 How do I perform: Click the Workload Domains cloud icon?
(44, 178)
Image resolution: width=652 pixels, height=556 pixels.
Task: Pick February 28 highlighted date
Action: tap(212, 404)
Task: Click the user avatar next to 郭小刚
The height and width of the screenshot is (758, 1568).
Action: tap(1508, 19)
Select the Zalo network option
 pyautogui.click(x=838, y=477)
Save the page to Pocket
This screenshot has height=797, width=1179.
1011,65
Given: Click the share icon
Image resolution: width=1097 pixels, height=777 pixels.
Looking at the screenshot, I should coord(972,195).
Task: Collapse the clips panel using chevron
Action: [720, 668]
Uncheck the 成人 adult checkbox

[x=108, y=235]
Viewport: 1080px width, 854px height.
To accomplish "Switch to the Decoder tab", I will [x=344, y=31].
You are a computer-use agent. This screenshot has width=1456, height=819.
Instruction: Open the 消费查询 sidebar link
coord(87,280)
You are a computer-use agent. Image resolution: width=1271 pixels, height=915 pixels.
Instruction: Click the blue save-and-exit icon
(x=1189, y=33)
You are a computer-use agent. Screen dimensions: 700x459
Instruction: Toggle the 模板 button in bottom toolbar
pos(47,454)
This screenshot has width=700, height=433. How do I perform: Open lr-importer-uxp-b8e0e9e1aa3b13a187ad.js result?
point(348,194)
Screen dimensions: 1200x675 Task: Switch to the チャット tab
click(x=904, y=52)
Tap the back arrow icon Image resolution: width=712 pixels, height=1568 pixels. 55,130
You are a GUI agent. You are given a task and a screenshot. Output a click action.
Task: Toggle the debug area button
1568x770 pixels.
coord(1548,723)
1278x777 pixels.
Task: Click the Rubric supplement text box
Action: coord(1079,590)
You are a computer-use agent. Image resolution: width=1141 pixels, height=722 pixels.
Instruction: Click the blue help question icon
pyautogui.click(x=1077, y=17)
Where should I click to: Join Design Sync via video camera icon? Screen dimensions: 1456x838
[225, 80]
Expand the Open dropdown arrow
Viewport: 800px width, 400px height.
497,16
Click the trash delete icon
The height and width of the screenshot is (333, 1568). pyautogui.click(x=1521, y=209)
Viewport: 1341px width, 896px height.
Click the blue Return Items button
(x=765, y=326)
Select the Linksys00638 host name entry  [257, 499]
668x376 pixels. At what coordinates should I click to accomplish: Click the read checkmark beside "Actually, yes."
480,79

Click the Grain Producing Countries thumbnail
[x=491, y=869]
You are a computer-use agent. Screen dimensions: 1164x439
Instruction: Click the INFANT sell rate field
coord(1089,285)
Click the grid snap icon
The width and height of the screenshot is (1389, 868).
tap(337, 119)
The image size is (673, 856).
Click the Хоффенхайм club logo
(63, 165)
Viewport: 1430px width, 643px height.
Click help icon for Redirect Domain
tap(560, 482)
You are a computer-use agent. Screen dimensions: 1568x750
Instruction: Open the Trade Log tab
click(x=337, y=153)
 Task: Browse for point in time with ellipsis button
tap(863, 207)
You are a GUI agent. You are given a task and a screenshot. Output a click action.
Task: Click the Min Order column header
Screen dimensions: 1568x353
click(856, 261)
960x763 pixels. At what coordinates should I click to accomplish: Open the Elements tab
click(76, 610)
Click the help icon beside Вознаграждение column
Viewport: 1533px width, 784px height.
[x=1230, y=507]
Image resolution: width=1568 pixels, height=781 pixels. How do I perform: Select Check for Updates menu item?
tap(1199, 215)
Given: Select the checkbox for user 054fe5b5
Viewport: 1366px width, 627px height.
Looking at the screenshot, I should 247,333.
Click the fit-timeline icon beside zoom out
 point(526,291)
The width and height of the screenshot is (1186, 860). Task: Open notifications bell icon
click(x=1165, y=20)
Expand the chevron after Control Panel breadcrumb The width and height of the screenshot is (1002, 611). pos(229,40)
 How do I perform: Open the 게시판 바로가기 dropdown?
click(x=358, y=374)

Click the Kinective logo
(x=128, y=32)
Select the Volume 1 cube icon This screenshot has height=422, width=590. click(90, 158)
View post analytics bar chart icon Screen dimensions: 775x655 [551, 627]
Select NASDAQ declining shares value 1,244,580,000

****************

**Work to be completed**
Turn only the lines of the records from the one containing "960x763 pixels. At" through the last line into a numbered list, skipping blank lines.

**Task result**
1. 960x763 pixels. At what coordinates should I click to accomplish: Open the Elements tab
2. click(76, 610)
3. Click the help icon beside Вознаграждение column
4. Viewport: 1533px width, 784px height.
5. [x=1230, y=507]
6. Image resolution: width=1568 pixels, height=781 pixels. How do I perform: Select Check for Updates menu item?
7. tap(1199, 215)
8. Given: Select the checkbox for user 054fe5b5
9. Viewport: 1366px width, 627px height.
10. Looking at the screenshot, I should 247,333.
11. Click the fit-timeline icon beside zoom out
12.  point(526,291)
13. The width and height of the screenshot is (1186, 860). Task: Open notifications bell icon
14. click(x=1165, y=20)
15. Expand the chevron after Control Panel breadcrumb The width and height of the screenshot is (1002, 611). pos(229,40)
16.  How do I perform: Open the 게시판 바로가기 dropdown?
17. click(x=358, y=374)
18. Click the Kinective logo
19. (x=128, y=32)
20. Select the Volume 1 cube icon This screenshot has height=422, width=590. click(90, 158)
21. View post analytics bar chart icon Screen dimensions: 775x655 [551, 627]
22. Select NASDAQ declining shares value 1,244,580,000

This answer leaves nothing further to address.